To discover more about Essex County visit Top Shelf Productions at http://www.topshelfcomix.com/catalog/essex-county/640

To find out more about Jeff Lemire, visit his website at http://jefflemire.blogspot.ca/ 

Ageing “Usefully”

A Review of Teri Babcock’s “Prometheus on the Operating Table” in Lazarus Risen (Bundoran Press, 2016)
By Derek Newman-Stille

Frequently, the discourse around ageing is that elderly people are no longer useful in our society.
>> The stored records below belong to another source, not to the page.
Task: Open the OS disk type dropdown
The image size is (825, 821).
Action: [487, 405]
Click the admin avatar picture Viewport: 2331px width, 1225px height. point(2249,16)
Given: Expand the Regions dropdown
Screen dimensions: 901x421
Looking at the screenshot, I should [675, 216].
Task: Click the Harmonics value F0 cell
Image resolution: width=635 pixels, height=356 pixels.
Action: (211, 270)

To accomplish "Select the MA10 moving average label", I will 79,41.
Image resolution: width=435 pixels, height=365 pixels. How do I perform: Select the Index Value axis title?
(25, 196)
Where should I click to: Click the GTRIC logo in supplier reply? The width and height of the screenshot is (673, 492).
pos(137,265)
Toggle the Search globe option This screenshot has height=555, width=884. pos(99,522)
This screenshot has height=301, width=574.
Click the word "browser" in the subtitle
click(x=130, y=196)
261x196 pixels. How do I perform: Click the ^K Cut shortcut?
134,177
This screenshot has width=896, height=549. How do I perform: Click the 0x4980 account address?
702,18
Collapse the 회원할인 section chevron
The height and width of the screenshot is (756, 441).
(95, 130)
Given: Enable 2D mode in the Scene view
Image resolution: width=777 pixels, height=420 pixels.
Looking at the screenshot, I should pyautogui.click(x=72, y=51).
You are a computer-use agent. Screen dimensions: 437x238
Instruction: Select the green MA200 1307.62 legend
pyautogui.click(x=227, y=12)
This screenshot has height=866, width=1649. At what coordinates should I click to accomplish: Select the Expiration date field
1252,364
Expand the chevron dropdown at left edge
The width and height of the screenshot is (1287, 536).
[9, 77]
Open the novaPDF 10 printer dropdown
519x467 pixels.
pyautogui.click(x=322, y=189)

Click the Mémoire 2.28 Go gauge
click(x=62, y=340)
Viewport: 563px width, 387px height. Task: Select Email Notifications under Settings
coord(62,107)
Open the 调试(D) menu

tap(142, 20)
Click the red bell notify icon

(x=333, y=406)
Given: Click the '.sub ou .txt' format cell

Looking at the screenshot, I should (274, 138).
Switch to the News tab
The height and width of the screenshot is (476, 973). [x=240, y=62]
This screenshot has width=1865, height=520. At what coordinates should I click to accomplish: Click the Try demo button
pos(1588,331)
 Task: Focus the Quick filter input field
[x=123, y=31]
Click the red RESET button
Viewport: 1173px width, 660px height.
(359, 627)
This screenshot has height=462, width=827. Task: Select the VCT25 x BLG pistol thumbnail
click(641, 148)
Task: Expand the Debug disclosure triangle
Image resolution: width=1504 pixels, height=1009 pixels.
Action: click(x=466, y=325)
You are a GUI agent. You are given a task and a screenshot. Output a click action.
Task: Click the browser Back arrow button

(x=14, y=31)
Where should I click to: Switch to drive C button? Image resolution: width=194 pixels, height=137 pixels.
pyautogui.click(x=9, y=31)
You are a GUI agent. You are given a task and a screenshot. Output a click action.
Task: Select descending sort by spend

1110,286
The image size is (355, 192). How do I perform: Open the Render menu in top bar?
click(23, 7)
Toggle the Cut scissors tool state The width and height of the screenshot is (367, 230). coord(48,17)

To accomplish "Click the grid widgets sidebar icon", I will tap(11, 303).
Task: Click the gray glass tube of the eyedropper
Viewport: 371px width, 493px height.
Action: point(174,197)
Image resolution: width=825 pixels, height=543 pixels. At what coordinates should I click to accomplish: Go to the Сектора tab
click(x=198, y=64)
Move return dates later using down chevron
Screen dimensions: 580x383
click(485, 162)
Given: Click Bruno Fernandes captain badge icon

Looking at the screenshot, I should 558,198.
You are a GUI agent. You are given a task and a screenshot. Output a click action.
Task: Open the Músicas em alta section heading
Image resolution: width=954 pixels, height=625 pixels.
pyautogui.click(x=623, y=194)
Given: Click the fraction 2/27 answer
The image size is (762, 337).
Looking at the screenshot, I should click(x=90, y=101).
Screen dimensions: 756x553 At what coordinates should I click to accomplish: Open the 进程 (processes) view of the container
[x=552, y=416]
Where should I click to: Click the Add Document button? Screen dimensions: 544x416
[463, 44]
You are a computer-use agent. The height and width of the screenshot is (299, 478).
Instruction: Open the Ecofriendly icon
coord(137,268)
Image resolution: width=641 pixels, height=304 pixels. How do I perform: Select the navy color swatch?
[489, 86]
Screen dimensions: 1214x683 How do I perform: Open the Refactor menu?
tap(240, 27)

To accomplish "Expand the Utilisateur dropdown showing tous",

Teri Babcock’s “Prometheus on the Operating Table” complicates these ideas of “usefulness” around ageing by creating an aged character who is the most useful person on the planet, indeed the story opens with “Old as I am, Im useful still, so they keep me alive”. After a viral outbreak damages the livers of Earth’s inhabitants, a 120 year old man discovers that he is the only person with immunity and his liver is repeatedly cut into smaller pieces to be disributed amongst the remaining population. 
The discourse of usefulness shapes his care and he receives extra care because of his perceived importance, pointing out that frequently care is constructed as something that should only be available to the few people who society deems are useful. Yet, his care is also related to constant monitoring and control. He lives out his extended life in a coffin-like pod with a zipper attached to his body for easy access to his liver. Quality of life isn’t a concern for his care-givers and instead they focus on providing him with bodily necessities which reflect their own necessities for the use of his body.
While in “care”, his body is treated as a useable commodity, controlled and without options, and simultaneously treated as a resource to be exploited both for his liver and also for his other bodily fluids since his sperm is also taken and used to impregnate people without his consent. 
Yet, Babcock brings attention to the way that care of aged people need to take into account psychological and social needs, portraying a decline in health coming from depression.
Babcock brings critical attention to the treatment of aged bodies and perceptions about identity and critical needs by portraying a future in which an aged body is constructed as extremely useful, resisting the social portrayal of ageing as a decline in use.
To discover more about Lazarus Risen, visit the Bundoran Press website at http://www.bundoranpress.com/product/1/Lazarus-Risen

A Wilde Ride Through Time

A Review of Sean McMullen’s “The Life and Soul of the Party” in Lazarus Risen (Bundoran Press, 2016)
By Derek Newman-Stille

Sean McMullen’s steampunk tale “The Life and Soul of the Party” imagines a world where the dead can be brought back to life through the use of atomata, letting their spirits inhabit the bodies of machines. McMullen plays with that classic philosophical question – who deserves immortality. 
“The Life and Soul of the Party” focusses on two spirits brought back from the grave – Oscar Wilde and the Lady Avondale, two people whose lives were shaped by social censoring and gossip. These are two people whose lives have been challenged and changed by their peers ultimately are given the experience of separation from the human experience of death. 

McMullen explores why Wilde and Avondale would be chosen for immortality, examining questions of science and what it means to be human while also reflecting on the potential losses to humanity that occur with extreme age in a non-human body.